The night was long. I made a fruitless attempt at sleep. Twisted and turned in the bed a pang of shame jabbing at my chest. Mr. Jay was nice but the longer I waited to return the ring the deeper down I dug myself. Eventfully I gave up on sleep. I disentangled myself from the blankets and tiptoed out of the house, writing goodbye and thank you to Mr. Jay on a crumpled piece of paper. I left it in clear view before I left. I needed to come clean. I ran at full speed past the intersection. I knew what lay in the opposite direction of my house now. A nice old man I intended on visiting often but I needed to come clean. Hug my mother. Kick my sister’s shin and watch as she hops around in fraudulent agony. Stand on my tip toes and puff my chest out in order to imitate my dad. It was those things that persuaded me to head home. I needed to shove my jealousy down, my sister was amazing, and my parents loved me it wasn't one or the other, the two things went hand in hand. If they never forgave me, I could simply return to Mr. Jay. His arms would be open wide. When I saw my house in the near distance I accelerated yearning for my mother.

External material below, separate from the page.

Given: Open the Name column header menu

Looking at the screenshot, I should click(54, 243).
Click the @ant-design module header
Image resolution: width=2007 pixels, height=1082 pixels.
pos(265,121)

Yearning for my father. Yearning for my sister. Tears spilled out of my eyes as I leaped over the threshold to find the three of them waiting on the porch for me. When they noticed me, they ran towards and swept me up in their arms. We became a mess of tears and apologizes. When we broke apart, I slipped the ring that was twinkling from the shadow of the moon, into my Mum’s open hand. “Honey, I love you, but you need to understand what you did was wrong. We were all so worried,” Mum said in an unusually stern tone of voice. “I know. I don’t expect you to still love me, but I am really sorry,” I said in an almost whisper. “I still love you,” Amara Reshored me. “Me and your Dad also still love you. We will have a more discipline themed conversation later but for now… Get back hear I need another hug!”
We stayed wrapped in each other’s arms whilst a wise man watched in the distance glowing with pride at his handy work. Suddenly, a new face appeared. She pulled her Dad into a hug and whispered forgiveness into his good ear. The endless walk of shame was other for both of us.